La Corte di Cassazione, con sentenza n. 29363 dello scorso 10 ottobre 2022, è intervenuta per chiarire ciò che accade nel caso in cui l’appartamento venduto con un prezzo a corpo sia in realtà più piccolo di quanto indicato nel rogito.

Ricordiamo che la vendita con prezzo a corpo è un’operazione il cui valore è determinato a prescindere dalla metratura che, comunque, deve essere indicata in rogito. Il prezzo è dunque concordato in considerazione delle complessive caratteristiche dell’unità immobiliare e non, pertanto, parametro alla sua dimensione.

Ad ogni modo, questo non significa che si possano del tutto trascurare le misure del bene oggetto del passaggio di proprietà: per i giudici della suprema Corte, se le misure dell’immobile sono inferiori di oltre un ventesimo rispetto a quelle effettive l’acquirente ha diritto a ottenere una revisione del prezzo. Ma come?

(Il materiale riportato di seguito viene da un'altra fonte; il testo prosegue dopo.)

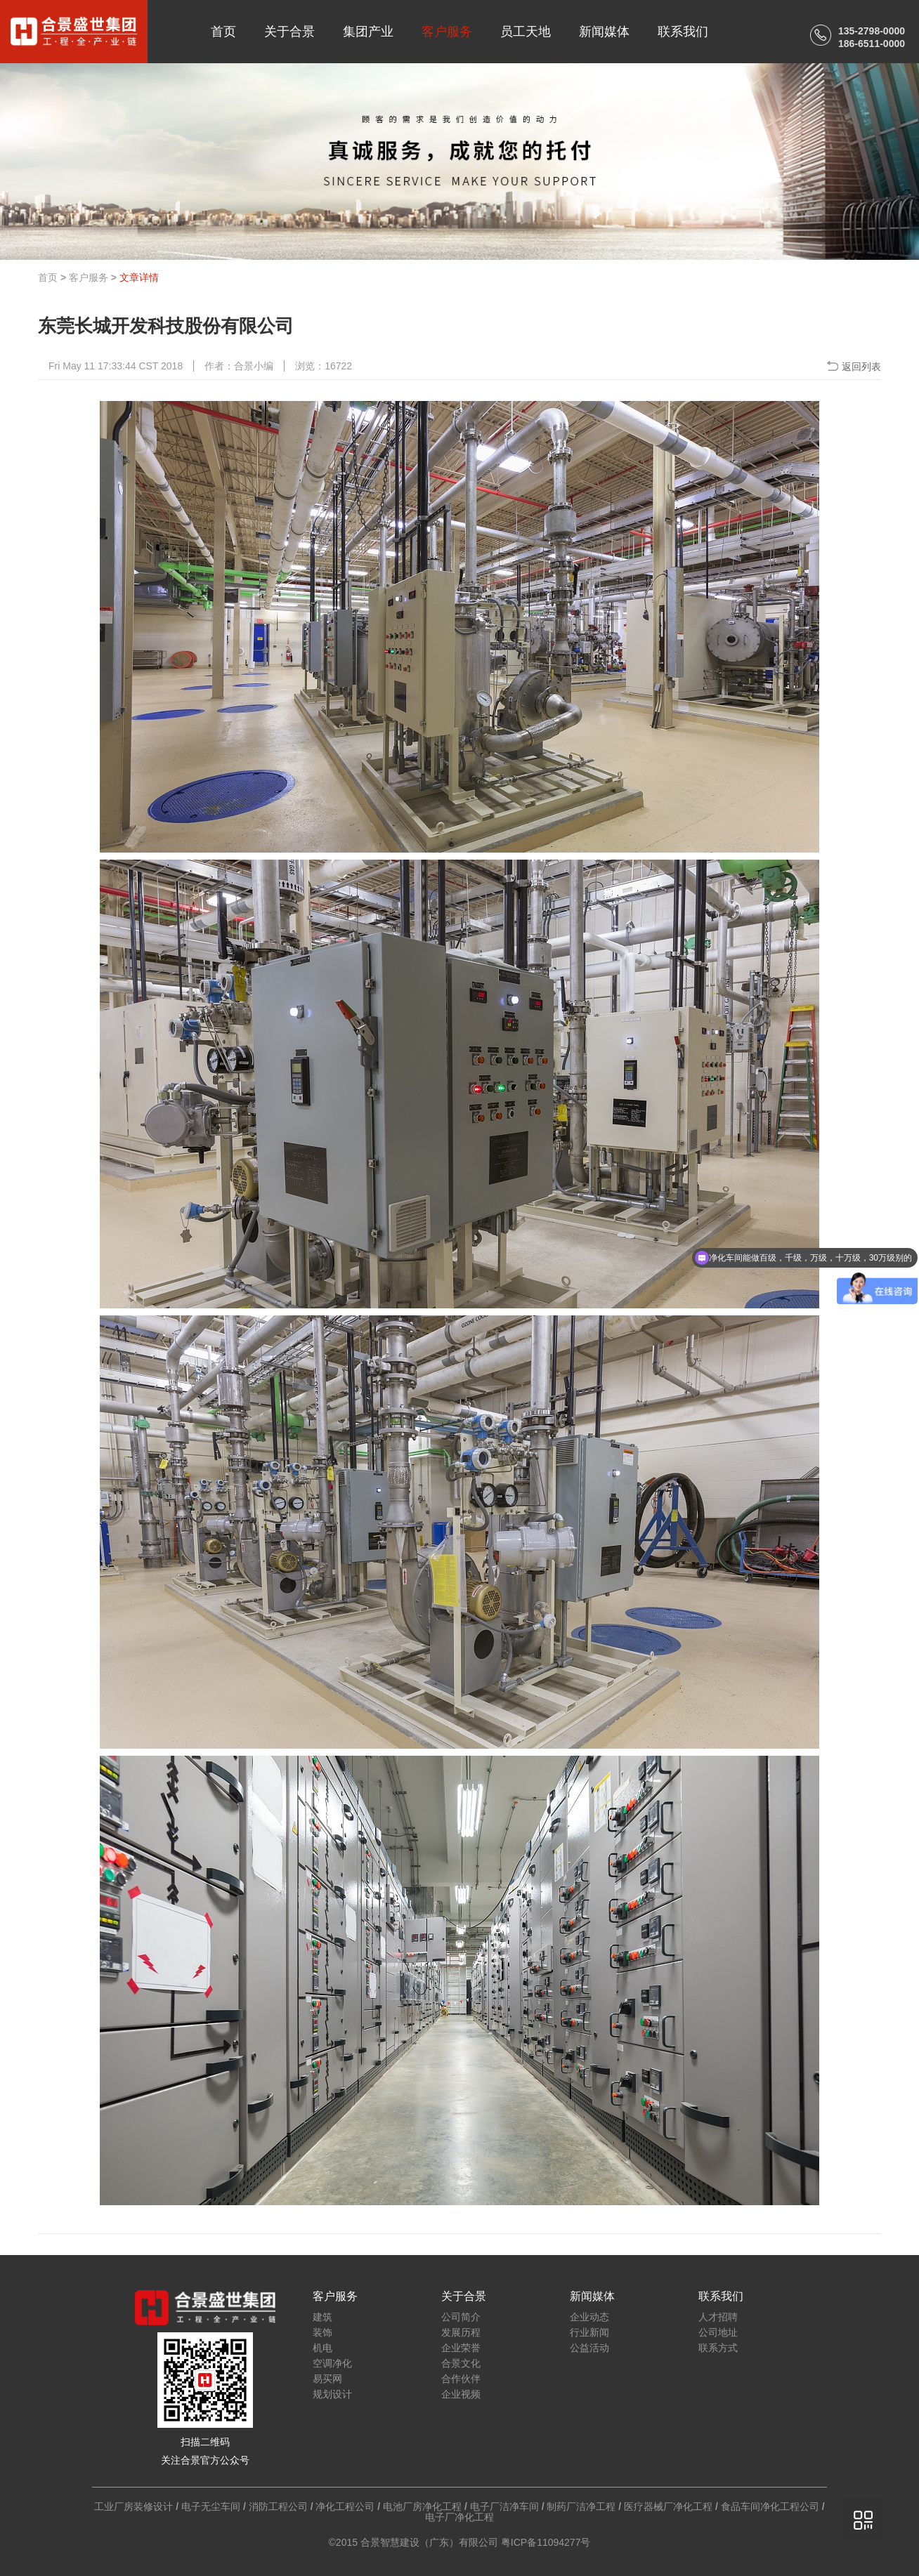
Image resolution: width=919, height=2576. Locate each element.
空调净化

A spiegarlo è la sentenza in commento, che ricorda che – come previsto dall’art. 1537 c.c.:

  • se la misura effettiva dell’immobile è inferiore a un ventesimo di quella indicata nel contratto il compratore ha diritto a una riduzione di prezzo

  • se la misura effettiva dell’immobile è superiore a quella indicata nel contratto il compratore deve corrispondere il supplemento di prezzo ma ha anche la facoltà di recedere dal contratto se l’eccedenza è di oltre un ventesimo.

Ebbene, con la recente sentenza della Suprema Corte, i giudici hanno ritenuto che la clausola ex art. 1538 c.c. si applichi sempre, tranne nel caso in cui le parti ne abbiano escluso espressamente la vigenza. Per gli Ermellini la sua applicazione, infatti, assicura la precisa perimetrazione del rimedio in esame, limitandolo ai soli casi in cui la vendita sia conclusa a corpo con espressa indicazione della misura del bene compravenduto e, dunque, con estrinsecazione della volontà delle parti di negoziare proprio un bene che è stato delle caratteristiche quantitative indicate in accordo.

Dall’altro lato, però, con questa interpretazione si lascia sempre alle parti la possibilità di escludere l’efficacia della norma in esame inserendo una clausola esplicita in contratto.

Infine, i giudici hanno anche ribadito che la revisione del prezzo non deve comunque necessariamente seguire il criterio del valore di mercato, né un criterio proporzionale secco. Si deve invece fare applicazione dall’applicazione del criterio proporzionale corretto, che prescinde dall’esatta misurazione del bene.